Wherever the word "checkbox" turns up in a line of the entries, copy that line.

Collected data entries:
_____

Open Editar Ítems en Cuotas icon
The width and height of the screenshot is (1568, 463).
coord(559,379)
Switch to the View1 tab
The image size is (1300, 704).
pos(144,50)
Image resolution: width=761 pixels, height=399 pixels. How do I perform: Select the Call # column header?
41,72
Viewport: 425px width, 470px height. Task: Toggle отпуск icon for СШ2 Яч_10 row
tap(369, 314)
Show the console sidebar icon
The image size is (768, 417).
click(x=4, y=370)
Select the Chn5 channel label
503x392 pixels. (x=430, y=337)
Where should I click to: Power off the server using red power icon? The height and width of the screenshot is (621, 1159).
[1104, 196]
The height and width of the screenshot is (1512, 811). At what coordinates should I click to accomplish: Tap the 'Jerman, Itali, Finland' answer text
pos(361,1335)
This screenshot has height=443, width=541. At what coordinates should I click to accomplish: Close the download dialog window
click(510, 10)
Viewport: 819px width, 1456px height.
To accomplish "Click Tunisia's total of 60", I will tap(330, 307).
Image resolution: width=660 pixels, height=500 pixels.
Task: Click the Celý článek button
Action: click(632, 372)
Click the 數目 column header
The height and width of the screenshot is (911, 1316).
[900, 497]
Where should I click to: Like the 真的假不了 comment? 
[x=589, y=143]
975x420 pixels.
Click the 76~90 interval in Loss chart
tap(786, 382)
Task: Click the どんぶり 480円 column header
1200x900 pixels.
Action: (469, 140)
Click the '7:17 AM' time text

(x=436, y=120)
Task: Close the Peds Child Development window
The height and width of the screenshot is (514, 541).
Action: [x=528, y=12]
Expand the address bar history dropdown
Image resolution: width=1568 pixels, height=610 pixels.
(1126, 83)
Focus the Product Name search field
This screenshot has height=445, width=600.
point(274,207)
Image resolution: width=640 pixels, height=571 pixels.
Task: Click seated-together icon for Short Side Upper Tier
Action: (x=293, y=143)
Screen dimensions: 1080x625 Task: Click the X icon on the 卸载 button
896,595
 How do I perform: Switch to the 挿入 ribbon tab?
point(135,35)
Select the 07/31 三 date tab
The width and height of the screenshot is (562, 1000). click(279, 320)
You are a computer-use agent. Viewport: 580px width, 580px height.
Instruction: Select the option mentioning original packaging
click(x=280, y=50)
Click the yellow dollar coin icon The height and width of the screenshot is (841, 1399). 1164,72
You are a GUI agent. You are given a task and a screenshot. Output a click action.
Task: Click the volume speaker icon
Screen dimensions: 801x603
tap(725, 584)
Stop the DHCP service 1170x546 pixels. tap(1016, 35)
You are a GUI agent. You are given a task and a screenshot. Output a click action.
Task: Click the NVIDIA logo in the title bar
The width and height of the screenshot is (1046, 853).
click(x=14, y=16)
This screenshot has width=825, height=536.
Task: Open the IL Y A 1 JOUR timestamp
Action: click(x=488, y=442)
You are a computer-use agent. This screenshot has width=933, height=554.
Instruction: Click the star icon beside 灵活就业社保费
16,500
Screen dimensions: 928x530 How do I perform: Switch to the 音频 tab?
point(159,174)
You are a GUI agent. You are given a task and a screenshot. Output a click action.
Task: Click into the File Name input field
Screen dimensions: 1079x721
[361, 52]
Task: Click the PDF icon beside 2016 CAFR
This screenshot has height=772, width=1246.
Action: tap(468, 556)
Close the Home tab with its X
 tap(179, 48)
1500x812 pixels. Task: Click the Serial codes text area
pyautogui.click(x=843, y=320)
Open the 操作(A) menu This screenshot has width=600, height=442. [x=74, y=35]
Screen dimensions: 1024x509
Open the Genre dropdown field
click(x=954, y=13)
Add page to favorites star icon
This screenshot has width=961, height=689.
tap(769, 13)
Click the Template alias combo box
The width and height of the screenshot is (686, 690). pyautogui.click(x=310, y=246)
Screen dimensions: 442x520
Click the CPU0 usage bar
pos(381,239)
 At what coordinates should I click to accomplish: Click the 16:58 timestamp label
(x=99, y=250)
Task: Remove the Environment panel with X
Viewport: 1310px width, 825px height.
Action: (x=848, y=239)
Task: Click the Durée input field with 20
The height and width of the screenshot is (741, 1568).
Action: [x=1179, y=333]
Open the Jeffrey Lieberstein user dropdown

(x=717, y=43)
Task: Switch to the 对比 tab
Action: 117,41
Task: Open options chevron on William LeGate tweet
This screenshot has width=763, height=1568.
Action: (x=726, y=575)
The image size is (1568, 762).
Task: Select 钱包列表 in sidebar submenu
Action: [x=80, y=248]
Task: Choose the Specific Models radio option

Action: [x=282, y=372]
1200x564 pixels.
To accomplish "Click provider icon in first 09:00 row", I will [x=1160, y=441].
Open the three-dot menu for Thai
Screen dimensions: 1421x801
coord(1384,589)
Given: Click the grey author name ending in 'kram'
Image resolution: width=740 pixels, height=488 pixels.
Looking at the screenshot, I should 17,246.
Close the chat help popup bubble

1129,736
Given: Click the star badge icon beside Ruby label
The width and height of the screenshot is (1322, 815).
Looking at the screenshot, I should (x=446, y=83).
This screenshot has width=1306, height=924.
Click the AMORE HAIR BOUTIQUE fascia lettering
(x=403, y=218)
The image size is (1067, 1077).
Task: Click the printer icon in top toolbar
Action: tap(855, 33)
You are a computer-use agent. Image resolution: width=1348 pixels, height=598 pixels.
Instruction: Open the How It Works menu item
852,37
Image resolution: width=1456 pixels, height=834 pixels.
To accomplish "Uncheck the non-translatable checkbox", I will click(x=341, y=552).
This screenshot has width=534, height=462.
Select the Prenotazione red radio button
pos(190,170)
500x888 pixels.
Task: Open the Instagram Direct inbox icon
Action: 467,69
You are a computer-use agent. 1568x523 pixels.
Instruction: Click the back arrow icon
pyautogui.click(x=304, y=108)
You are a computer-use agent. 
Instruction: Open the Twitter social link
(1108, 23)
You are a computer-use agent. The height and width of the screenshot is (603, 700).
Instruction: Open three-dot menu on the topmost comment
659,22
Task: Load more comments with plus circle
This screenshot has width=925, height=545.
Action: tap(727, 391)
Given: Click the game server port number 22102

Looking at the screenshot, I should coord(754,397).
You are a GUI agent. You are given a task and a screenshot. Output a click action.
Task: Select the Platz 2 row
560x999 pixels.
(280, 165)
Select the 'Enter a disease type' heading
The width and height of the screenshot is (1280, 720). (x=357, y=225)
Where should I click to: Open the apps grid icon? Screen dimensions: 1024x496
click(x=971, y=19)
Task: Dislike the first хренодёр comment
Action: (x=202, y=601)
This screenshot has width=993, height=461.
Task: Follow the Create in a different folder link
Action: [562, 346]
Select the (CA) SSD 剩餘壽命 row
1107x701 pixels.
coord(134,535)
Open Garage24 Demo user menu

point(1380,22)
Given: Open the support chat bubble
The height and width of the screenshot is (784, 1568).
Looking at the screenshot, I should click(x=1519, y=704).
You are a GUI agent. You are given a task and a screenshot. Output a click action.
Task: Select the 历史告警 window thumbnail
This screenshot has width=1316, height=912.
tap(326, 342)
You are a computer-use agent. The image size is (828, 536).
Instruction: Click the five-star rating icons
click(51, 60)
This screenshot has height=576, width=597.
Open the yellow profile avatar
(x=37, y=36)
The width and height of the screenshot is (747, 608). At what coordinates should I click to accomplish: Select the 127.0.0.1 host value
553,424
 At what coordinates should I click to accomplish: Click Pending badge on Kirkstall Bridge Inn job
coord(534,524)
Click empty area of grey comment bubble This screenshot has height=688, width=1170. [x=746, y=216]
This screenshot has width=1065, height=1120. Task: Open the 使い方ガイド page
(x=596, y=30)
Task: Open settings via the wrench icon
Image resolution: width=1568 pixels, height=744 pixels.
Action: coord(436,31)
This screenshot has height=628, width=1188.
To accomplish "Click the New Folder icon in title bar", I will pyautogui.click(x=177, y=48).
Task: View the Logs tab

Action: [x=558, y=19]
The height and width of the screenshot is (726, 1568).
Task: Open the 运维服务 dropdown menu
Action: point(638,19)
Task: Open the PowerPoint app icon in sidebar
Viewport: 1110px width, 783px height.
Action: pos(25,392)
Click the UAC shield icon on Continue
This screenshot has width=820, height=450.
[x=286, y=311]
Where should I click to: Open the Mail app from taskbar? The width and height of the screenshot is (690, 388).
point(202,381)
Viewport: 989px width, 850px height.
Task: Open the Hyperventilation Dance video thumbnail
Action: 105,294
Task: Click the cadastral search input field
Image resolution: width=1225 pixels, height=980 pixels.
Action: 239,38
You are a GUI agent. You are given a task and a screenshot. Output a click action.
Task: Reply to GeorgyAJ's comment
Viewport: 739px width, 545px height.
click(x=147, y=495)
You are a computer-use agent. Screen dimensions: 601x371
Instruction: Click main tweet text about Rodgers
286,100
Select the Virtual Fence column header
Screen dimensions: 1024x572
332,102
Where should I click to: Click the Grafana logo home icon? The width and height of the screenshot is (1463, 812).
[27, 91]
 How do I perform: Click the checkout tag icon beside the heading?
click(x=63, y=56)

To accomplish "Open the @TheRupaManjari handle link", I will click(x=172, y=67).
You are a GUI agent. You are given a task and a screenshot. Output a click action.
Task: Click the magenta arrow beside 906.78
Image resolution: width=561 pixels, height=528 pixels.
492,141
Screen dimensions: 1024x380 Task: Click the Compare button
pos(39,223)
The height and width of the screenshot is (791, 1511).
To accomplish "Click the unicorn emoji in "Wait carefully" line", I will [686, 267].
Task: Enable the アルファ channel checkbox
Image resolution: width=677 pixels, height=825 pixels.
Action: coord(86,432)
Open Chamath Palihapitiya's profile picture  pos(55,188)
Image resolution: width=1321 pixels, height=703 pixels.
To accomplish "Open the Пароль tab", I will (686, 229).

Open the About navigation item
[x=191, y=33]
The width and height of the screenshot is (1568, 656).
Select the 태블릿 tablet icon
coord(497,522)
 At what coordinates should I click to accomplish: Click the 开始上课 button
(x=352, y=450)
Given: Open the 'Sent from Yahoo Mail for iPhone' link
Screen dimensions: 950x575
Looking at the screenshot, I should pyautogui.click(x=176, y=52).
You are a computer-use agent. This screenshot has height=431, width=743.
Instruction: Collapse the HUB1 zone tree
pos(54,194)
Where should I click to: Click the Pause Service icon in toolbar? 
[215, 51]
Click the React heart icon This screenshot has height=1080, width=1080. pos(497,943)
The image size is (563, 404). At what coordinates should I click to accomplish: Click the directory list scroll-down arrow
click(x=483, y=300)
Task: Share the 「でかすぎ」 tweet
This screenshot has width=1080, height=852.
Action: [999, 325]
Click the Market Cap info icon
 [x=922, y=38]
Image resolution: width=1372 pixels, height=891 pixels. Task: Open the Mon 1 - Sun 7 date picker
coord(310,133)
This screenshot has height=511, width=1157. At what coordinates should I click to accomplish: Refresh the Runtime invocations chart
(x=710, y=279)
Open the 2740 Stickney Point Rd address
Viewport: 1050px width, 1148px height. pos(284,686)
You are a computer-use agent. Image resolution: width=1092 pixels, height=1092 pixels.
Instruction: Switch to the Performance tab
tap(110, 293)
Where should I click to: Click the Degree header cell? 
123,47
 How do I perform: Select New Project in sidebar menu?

_____

◆ Reply:
To accomplish "Uncheck the non-translatable checkbox", I will click(x=341, y=552).
Task: Enable the アルファ channel checkbox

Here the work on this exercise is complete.